Data supplied:

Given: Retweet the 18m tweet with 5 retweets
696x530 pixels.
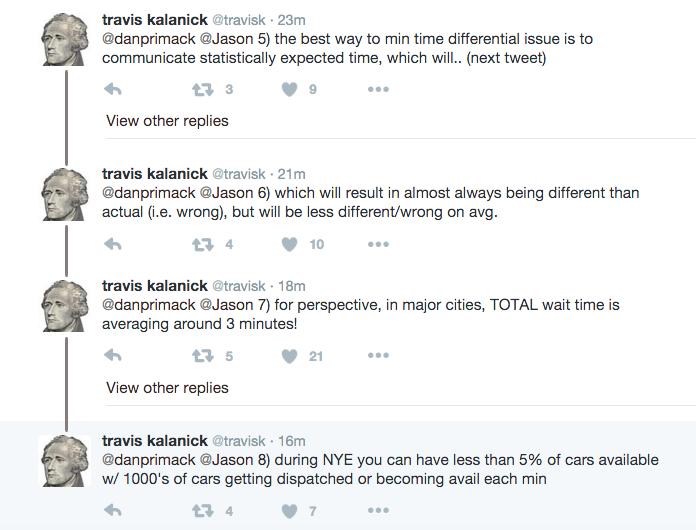Looking at the screenshot, I should click(202, 356).
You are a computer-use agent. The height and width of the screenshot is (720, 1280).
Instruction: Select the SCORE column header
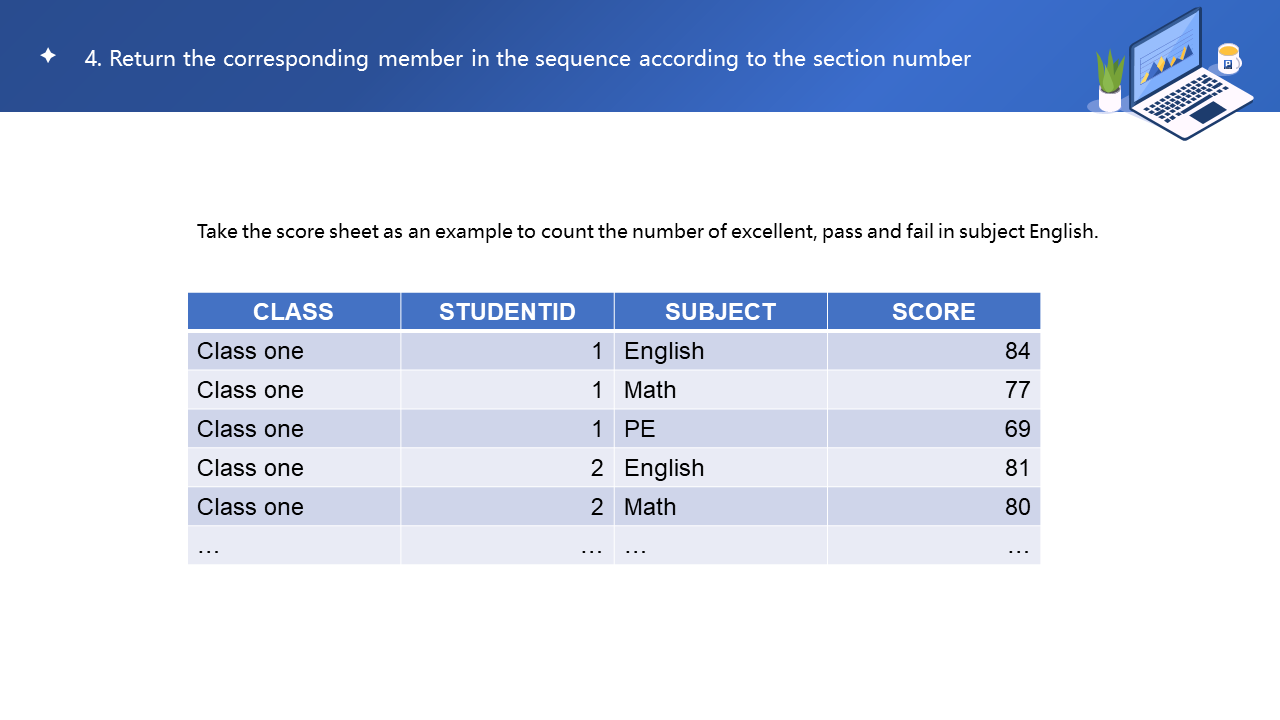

Exercise goal: Rewrite all of the entries above, substituting "column label" for "column header" and keeping everything else the same. Omit the pictures.

Exercise response:
Given: Retweet the 18m tweet with 5 retweets
696x530 pixels.
Looking at the screenshot, I should click(202, 356).
You are a computer-use agent. The height and width of the screenshot is (720, 1280).
Instruction: Select the SCORE column label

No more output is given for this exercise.